Georgia officials are proposing changes to water safety regulations that could lead to more pollution in the state’s waterways, environmentalists say.
But state Environmental Protection Division officials say the tweaks are meant to clarify rules that regulate how much waste can be dumped into Georgia waters.
Jac Capp, the chief of the EPD’s Watershed Protection Branch, said the Department of Natural Resources’ proposals were brought on by a court case over pollution by a pulp mill in southeast Georgia.
“That current language could be interpreted to prohibit interference with any water use at any time,” Capp said. “We disagree with that interpretation.”
According to state regulations, “All waters shall be free from material related to municipal, industrial or other discharges which produce turbidity, color, odor or other objectionable conditions which interfere with legitimate water uses.”
The division wants to alter the language to address conditions that “unreasonably interfere with designated uses.” If the change is approved, a person would have to prove he or she is seriously affected by polluted water.
Environmentalists call the move a way to skirt what they believe will be a judge’s ruling in their favor over what they say are high levels of pollution being dumped into the Altamaha River by Rayonier Advanced Materials.
Conservation groups, as well as people who fish, swim and kayak in the river, have long complained that the dun-colored discharge — visible for miles downstream and linked to a nasty odor — ruins fishing and recreational activities. The Altamaha is a mostly wild, blackwater river that flows from Middle Georgia to Darien on the Atlantic coast.

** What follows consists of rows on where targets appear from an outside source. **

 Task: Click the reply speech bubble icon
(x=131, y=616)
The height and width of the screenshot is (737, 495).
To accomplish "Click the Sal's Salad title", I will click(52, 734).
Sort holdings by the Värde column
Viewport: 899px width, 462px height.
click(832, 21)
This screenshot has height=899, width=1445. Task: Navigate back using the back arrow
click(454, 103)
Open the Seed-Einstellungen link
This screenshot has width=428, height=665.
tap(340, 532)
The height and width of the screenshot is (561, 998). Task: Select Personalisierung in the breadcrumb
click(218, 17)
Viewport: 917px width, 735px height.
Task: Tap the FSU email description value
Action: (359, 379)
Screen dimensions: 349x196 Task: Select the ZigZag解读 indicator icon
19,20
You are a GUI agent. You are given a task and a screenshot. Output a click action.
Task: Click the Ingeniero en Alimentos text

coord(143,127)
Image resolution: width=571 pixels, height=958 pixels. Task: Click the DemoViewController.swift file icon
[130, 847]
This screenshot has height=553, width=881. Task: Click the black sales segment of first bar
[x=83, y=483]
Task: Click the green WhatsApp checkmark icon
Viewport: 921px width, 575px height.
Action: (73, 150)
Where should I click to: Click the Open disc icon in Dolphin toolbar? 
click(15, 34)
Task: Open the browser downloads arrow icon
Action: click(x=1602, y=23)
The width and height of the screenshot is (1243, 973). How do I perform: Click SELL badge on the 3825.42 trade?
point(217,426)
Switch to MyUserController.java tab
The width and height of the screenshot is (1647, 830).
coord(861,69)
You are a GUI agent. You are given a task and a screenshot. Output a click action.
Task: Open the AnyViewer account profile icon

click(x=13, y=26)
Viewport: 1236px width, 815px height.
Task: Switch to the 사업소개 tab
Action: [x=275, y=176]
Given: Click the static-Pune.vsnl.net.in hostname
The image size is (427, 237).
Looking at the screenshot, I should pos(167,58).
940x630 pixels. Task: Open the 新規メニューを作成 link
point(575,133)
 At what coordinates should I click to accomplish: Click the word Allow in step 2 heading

The state designates the Altamaha near Rayonier for fishing use. If the new rules are approved and applied to Rayonier in Jesup, the company would not be held to as stringent a standard as it would if the primary use were swimming or recreation.
Officials with the conservation group Southern Environmental Law Center said changing the regulations will roll back state water quality standards.
“It is incredibly disappointing that the Environmental Protection Division is moving ahead with changes that may seem minor but that actually roll back essential safeguards intended to protect Georgia’s waters across the entire state,” said Hutton Brown, senior attorney for the Southern Environmental Law Center.
The EPD began accepting comments on the proposed changes Tuesday and will hold a public hearing 10 a.m. Jan. 25 at the division training center in Atlanta. Comments will be accepted through Jan. 31.